All the President’s Men (1976) is an intense, paranoid drama about journalism. It’s about writing a story when you don’t know what the story is.
Naturally, this is a film about words and, to emphasize this, we see evidence of words everywhere. Newspapers and manuals crowd journalists’ desks. Shelves of books line editors’ offices. Stacks of paper occupy journalists’ apartments.
Then there are the actors themselves, who are continually writing – in dog-eared notebooks, on matchbook covers, on typewriters smudged with ink.
Dangerous words are being written. Words that, once published, are not easily taken back. Words that will end careers, and put government officials in prison.
They are words that will topple an American president.
All the President’s Men is adapted from the 1974 nonfiction bestseller by Washington Post journalists Carl Bernstein and Bob Woodward. It chronicles their investigation of the Watergate cover-up that ended Richard Nixon’s presidency.

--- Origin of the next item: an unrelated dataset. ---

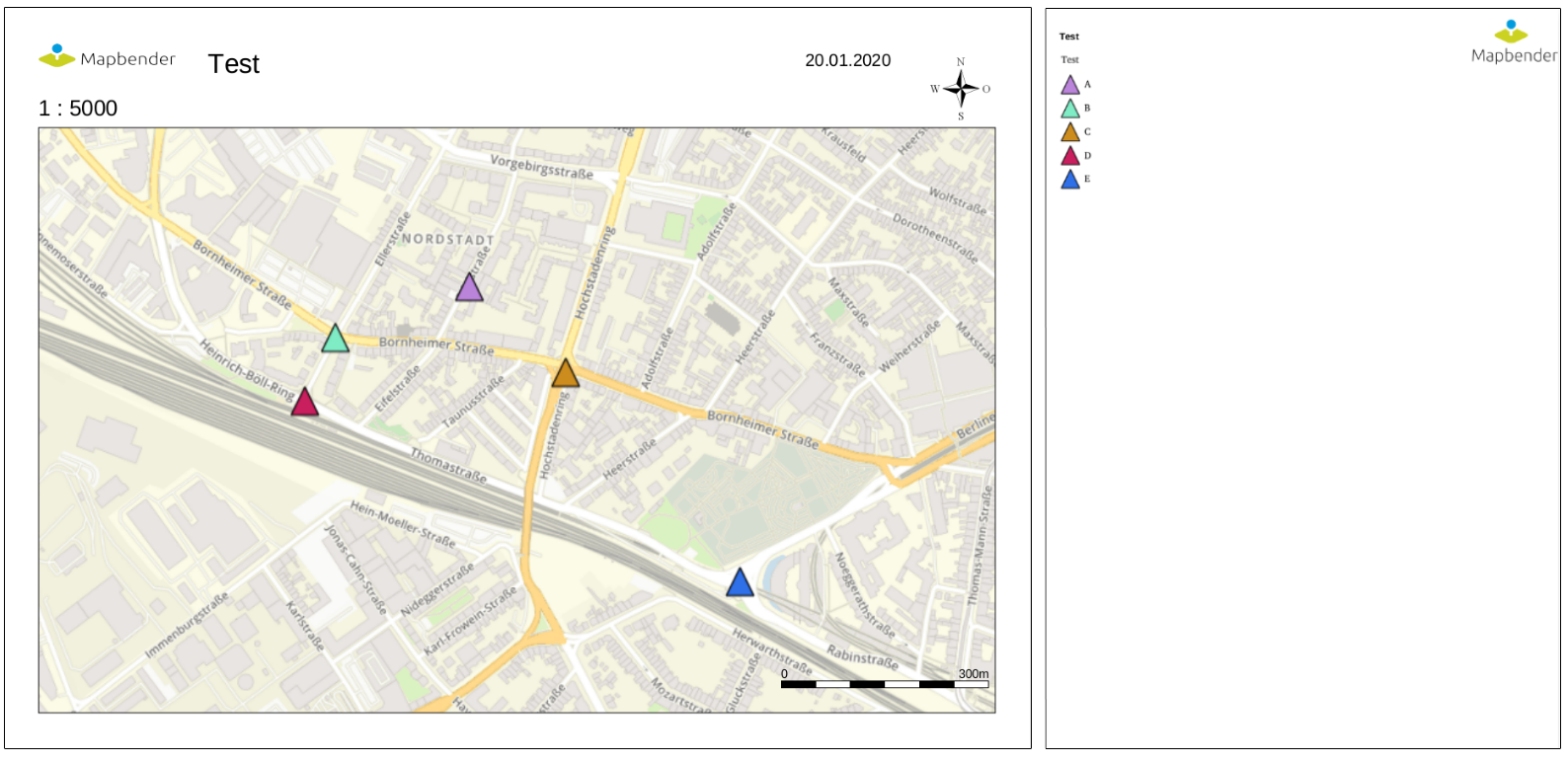Click the Thomasstraße street label on the map
This screenshot has width=1568, height=763.
[x=448, y=466]
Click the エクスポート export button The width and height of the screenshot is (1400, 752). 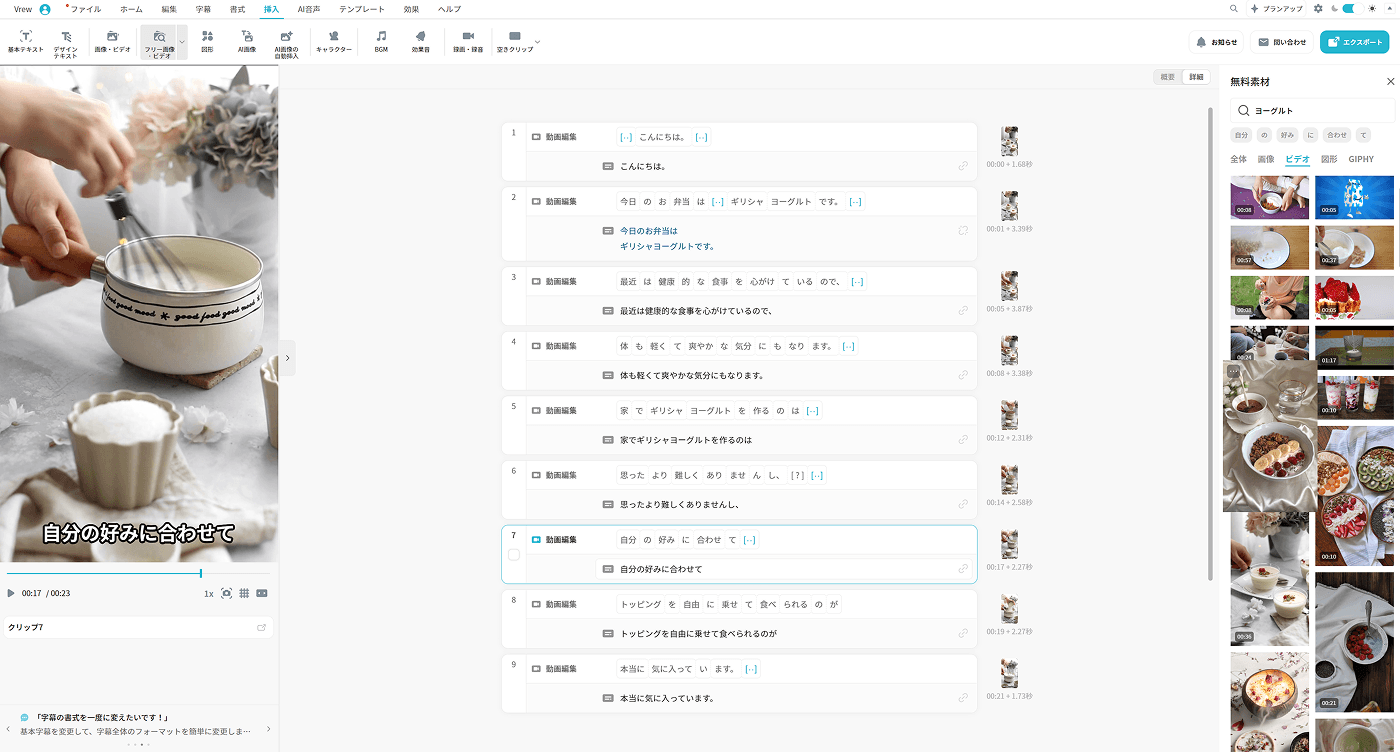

The two Post journalists are originally assigned to cover an unusual burglary in the Watergate office building in Washington, D.C. In June of 1972, five well-dressed but non-savvy men break into the Democratic National Committee headquarters late at night. The journalists soon discover these clumsy burglars have expensive lawyers, as well as connections in the Nixon administration.
The Watergate scandal happened more than 40 years ago but, aside from the manual typewriters and rotary-dial phones, the film feels fresh. It’s a fascinating look at journalists fumbling their way through a maze, not quite grasping where it leads. This gritty, quasi-documentary depicts the frustration and fruitless hours spent on a story that refuses to be told.
In one scene, director Alan J. Pakula centers the camera on Redford during a phone call. Redford is tense, focused, stubbornly trying to pry information from a source. The camera then sequesters Redford; the more shocking the news Redford receives, the closer the camera inches towards him. It’s one camera, one shot, and the result is so taut you hardly dare breathe.
Scenes like this make you all too aware of the director’s interference, which is something we (as in, yours truly) normally dislike.
In fact, Pakula is directing us (the audience) while he’s directing the camera, but we don’t mind. We’re grateful. Because in a film crammed with dead ends and unanswered questions, it’s a relief to be shown what’s relevant.
For example, look at the image below. It’s an overhead shot of Hoffman and Redford in the Library of Congress. They sit at one of these tables, combing through hundreds of slips of paper. Pakula’s camera starts at the table, then pulls upwards until you can’t identify the two men at all. It gives you an overwhelming sense of what they’re up against.
Meanwhile, the investigating and the writing continue; the rhythmic clacking of typewriters providing the film’s soundtrack.
From the beginning, the film never lets us forget the words that are poured into the Watergate story. The opening sequence, for instance, shows us a blank sheet of paper in a typewriter. Suddenly, the words June 1, 1972 are pounded into the page with loud, angry strokes.
One of the most haunting images in the film occurs near the end, in the Post newsroom. A television is broadcasting President Nixon’s swearing-in ceremony, an affair laced with military music, balloons, and a 21-gun salute. The camera slowly moves forward until we see Redford and Hoffman behind the television set, hunched over keyboards, oblivious to the televised goings-on – which now seem hollow.
The men type steadily, deliberately, the typewriter keys like pickaxes, hammering at a presidency that will not be able to withstand it.
All the President’s Men was nominated for eight Oscars and won four, including the award for best adapted screenplay.
It really is a film you ought to see.